• **练习要求**: 请从下面这篇关于重大科技基础设施项目档案的文章中逐字摘录一段文字，起于“截至2019年,国家已批准立”，止于“特点及问题,并提出改善建议。”，首尾两处都包括在内。

• **网页原文**:
史 江 黄天麒/四川大学公共管理学院
重大科技基础设施是为探索未知世界、发现自然规律、实现技术变革提供极限研究手段的大型复杂科学研究系统[1],又称“大科学工程”“大科学装置”。重大科技基础设施项目档案是重大科技基础设施在规划、立项、设计、研发、施工直至竣工交付等过程中直接形成的,具有保存价值的文字、声像、数码、图表等不同形式的信息记录。
截至2019年,国家已批准立项、在建、运行的国家重大科技基础设施共计50余项,其中依托中国科学院(以下简称“中科院”)组织立项、建设和运行的设施约占总数的2/3[2]。笔者在中科院重大科技基础设施共享服务平台上选择了500米口径球面射电望远镜(以下简称“天眼”)、“上海光源”、中国散裂中子源(以下简称“散裂中子源”)、“科学号”海洋科学综合考察船(以下简称“科学号”)等4个已建成的重大科技基础设施作为案例进行剖析,探讨重大科技基础设施项目档案管理工作中的特点及问题,并提出改善建议。
重大科技基础设施建设过程中参建单位众多,档案内容丰富多样,档案管理工作具有复杂性。一是档案形成者的复杂性。如,“天眼”项目参建单位数以百计,不同单位移交档案的形式各不相同[3];“散裂中子源”项目建设中作出重大和重要贡献的参建单位就有69家[4];“科学号”项目参建单位近300家[5]。重大科技基础设施参建单位众多,导致档案管理工作标准不一,协调的复杂度和难度较高。

• **数据**:
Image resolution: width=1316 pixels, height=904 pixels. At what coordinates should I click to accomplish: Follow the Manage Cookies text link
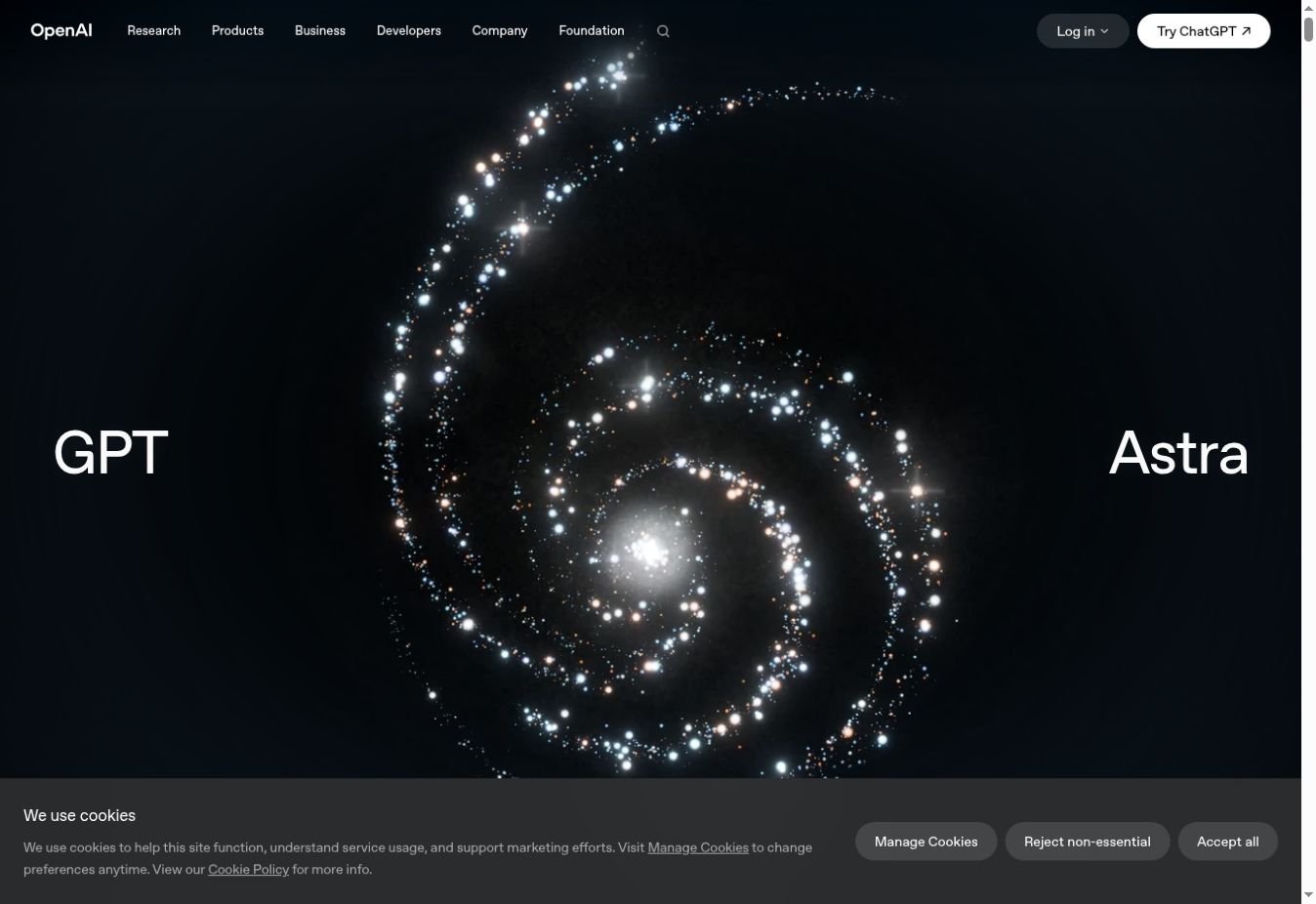click(698, 847)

• **书面回答**:
截至2019年,国家已批准立项、在建、运行的国家重大科技基础设施共计50余项,其中依托中国科学院(以下简称“中科院”)组织立项、建设和运行的设施约占总数的2/3[2]。笔者在中科院重大科技基础设施共享服务平台上选择了500米口径球面射电望远镜(以下简称“天眼”)、“上海光源”、中国散裂中子源(以下简称“散裂中子源”)、“科学号”海洋科学综合考察船(以下简称“科学号”)等4个已建成的重大科技基础设施作为案例进行剖析,探讨重大科技基础设施项目档案管理工作中的特点及问题,并提出改善建议。